▶ [Stored data entries]:

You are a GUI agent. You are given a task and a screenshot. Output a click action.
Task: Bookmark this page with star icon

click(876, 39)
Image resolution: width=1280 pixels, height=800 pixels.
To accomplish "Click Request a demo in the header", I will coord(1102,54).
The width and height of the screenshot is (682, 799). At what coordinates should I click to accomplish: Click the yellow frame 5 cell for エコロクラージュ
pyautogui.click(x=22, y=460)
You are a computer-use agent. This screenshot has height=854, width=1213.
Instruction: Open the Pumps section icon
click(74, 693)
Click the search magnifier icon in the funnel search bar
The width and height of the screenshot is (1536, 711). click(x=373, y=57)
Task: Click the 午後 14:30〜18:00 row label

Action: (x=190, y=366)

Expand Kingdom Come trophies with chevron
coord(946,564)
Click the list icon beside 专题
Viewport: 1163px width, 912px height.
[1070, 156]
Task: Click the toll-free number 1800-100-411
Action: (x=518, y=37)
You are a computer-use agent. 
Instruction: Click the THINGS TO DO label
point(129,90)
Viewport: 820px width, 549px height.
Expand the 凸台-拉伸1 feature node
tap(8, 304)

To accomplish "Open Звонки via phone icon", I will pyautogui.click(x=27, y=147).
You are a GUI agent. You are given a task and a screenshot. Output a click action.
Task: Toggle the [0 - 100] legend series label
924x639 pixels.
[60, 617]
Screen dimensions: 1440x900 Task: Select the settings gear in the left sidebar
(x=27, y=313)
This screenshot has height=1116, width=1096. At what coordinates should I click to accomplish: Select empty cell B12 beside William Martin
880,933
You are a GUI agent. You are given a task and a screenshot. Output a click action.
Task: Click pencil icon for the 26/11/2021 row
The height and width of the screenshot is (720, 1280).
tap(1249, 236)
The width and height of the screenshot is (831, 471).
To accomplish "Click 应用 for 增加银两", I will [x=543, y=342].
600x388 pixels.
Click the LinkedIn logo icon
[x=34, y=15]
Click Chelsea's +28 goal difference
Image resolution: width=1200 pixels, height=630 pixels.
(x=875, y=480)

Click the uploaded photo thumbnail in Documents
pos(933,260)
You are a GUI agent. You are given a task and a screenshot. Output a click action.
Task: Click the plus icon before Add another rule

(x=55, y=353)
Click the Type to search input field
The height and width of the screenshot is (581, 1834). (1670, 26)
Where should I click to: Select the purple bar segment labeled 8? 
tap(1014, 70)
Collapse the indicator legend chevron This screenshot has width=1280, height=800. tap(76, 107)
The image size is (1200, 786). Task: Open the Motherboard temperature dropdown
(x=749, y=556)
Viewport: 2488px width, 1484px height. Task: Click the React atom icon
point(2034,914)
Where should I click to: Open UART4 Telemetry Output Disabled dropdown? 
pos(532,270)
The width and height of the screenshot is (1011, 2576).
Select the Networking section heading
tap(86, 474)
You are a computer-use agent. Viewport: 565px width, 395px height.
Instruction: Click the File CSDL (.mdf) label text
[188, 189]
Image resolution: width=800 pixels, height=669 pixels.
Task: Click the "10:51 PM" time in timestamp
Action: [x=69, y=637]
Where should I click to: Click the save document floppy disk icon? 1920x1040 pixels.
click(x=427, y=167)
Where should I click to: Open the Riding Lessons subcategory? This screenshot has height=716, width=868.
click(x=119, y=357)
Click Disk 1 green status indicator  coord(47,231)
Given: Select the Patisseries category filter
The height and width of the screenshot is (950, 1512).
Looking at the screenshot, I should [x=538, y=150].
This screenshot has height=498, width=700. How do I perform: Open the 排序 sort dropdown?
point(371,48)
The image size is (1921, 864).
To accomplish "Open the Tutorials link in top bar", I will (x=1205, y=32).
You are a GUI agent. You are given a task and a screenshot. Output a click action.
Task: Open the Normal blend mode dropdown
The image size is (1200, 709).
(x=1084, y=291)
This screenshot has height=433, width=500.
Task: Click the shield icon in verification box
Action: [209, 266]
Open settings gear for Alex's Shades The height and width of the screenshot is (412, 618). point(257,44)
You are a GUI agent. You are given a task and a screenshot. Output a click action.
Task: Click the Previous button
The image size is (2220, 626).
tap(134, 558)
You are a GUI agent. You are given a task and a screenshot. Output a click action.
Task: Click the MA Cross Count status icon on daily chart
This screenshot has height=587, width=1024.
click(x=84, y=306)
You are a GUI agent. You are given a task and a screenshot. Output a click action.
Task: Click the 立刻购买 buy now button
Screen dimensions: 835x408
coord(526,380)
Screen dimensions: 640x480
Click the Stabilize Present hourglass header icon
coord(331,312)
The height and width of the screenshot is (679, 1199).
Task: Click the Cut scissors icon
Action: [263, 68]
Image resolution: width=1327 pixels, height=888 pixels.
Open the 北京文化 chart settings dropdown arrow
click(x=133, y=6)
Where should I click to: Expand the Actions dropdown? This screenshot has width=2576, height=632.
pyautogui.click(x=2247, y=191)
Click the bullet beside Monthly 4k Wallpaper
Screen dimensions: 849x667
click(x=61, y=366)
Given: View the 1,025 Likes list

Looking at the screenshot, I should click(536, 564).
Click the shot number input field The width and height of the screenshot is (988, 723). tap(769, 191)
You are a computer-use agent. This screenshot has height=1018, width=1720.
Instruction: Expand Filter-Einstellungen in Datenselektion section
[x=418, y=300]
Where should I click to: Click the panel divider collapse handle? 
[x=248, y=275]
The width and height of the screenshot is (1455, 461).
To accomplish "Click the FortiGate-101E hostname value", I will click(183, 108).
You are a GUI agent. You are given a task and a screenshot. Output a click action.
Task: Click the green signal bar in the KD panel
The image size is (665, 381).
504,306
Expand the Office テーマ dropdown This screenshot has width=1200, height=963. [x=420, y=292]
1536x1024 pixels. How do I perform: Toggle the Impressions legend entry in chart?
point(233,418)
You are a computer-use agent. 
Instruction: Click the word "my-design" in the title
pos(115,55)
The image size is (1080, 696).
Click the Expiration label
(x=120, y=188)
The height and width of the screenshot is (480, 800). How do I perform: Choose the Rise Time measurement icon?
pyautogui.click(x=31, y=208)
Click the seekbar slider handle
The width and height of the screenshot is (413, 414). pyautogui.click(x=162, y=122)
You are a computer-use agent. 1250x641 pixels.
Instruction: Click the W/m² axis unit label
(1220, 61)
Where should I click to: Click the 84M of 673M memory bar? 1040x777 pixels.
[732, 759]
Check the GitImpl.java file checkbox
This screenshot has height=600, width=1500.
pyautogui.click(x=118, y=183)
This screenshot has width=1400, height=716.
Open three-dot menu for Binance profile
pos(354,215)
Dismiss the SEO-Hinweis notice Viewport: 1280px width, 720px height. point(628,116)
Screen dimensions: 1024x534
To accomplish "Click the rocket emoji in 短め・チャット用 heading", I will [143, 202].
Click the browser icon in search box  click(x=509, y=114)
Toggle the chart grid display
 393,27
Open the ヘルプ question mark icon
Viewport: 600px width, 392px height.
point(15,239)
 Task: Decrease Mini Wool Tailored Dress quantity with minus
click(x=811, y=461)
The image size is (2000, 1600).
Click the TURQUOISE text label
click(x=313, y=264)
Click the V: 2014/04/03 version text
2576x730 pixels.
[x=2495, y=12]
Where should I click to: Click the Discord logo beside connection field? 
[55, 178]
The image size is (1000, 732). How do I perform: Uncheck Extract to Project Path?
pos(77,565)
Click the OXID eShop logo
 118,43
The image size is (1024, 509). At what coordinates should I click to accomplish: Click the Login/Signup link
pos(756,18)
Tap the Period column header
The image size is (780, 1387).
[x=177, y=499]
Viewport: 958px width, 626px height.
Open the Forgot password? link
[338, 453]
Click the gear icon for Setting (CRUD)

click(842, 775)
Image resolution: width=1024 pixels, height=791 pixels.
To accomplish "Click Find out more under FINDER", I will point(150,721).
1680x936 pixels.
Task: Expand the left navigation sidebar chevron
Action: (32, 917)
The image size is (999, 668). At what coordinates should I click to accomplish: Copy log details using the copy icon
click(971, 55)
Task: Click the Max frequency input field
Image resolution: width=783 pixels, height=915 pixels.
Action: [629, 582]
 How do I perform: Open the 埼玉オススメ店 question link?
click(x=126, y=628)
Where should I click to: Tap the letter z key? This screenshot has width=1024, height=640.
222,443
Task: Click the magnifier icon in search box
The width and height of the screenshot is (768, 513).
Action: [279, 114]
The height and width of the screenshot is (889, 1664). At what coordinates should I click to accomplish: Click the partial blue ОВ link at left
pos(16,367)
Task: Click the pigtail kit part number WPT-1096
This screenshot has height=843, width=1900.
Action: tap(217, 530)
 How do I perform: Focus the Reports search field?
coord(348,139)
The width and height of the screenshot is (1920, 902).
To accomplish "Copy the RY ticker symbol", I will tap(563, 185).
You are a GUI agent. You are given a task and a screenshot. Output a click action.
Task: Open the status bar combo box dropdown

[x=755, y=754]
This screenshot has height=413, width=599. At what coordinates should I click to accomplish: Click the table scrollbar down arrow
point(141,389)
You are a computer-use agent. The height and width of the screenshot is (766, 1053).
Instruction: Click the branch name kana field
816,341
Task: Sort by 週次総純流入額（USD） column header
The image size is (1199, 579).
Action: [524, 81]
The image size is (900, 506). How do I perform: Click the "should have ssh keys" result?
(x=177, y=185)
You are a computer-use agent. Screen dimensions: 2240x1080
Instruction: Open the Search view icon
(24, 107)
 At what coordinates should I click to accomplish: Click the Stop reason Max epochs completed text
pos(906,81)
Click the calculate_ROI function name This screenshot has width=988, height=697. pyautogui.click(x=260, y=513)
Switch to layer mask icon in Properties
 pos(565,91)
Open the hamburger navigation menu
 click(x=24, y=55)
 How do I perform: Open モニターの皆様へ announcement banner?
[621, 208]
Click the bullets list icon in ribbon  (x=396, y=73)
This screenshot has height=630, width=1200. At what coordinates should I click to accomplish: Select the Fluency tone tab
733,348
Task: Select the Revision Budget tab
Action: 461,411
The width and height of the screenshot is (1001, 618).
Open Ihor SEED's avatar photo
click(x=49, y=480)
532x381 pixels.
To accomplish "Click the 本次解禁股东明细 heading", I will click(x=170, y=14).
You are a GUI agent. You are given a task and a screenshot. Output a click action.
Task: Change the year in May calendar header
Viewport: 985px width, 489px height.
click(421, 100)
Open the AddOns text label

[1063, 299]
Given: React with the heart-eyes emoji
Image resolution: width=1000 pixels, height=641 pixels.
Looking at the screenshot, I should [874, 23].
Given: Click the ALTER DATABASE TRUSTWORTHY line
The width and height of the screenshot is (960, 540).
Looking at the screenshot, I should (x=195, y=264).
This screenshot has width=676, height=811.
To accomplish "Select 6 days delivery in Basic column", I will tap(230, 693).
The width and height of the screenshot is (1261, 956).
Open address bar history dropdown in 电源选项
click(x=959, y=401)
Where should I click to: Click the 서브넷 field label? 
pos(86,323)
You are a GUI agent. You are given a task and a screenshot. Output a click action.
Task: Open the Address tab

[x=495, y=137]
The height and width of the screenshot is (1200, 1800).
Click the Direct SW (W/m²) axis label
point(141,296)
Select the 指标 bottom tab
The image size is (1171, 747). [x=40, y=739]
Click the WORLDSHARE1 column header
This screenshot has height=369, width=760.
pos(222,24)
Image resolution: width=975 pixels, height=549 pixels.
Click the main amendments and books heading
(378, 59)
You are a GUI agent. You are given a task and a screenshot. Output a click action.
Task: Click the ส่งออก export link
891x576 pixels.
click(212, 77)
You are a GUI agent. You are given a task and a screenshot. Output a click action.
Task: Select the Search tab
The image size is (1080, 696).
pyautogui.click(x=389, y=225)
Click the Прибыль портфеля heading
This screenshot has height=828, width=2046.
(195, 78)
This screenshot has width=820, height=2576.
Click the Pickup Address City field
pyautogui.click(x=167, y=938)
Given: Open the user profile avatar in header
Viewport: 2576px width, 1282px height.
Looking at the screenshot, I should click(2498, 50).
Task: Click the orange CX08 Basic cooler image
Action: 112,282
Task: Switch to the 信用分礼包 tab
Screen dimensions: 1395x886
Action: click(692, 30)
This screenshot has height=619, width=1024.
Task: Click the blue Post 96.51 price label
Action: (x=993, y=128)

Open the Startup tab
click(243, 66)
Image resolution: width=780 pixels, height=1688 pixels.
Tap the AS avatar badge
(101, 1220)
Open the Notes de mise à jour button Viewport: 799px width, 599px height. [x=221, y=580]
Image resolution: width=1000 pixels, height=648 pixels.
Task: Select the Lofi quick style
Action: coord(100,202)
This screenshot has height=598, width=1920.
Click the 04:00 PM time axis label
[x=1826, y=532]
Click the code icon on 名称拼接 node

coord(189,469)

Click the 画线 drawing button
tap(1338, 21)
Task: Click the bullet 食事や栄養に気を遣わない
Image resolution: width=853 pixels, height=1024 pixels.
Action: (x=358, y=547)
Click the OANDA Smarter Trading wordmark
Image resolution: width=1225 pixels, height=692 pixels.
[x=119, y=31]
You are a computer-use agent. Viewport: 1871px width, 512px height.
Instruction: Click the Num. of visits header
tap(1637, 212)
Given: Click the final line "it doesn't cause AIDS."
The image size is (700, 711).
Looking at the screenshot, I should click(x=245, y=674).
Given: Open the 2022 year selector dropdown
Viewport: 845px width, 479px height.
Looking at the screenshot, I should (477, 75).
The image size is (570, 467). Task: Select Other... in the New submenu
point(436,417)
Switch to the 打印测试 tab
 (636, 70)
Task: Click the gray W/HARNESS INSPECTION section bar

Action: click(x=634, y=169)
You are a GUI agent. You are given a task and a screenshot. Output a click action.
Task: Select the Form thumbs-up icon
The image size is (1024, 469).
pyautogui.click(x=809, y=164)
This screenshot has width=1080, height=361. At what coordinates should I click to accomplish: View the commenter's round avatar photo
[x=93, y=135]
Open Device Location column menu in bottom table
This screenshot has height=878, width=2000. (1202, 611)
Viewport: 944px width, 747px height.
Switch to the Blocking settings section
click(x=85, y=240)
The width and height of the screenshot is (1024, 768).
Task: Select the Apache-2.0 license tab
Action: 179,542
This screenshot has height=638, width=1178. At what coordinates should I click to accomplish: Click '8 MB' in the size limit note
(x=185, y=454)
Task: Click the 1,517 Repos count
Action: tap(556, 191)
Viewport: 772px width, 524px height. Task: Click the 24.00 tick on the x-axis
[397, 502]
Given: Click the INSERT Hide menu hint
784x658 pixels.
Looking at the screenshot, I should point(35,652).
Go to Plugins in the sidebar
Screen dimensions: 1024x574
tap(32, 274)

▶ [Work request]:
Each line of the entries that contains the word "emoji" should be listed.

▶ [Response box]:
To accomplish "Click the rocket emoji in 短め・チャット用 heading", I will [143, 202].
Given: React with the heart-eyes emoji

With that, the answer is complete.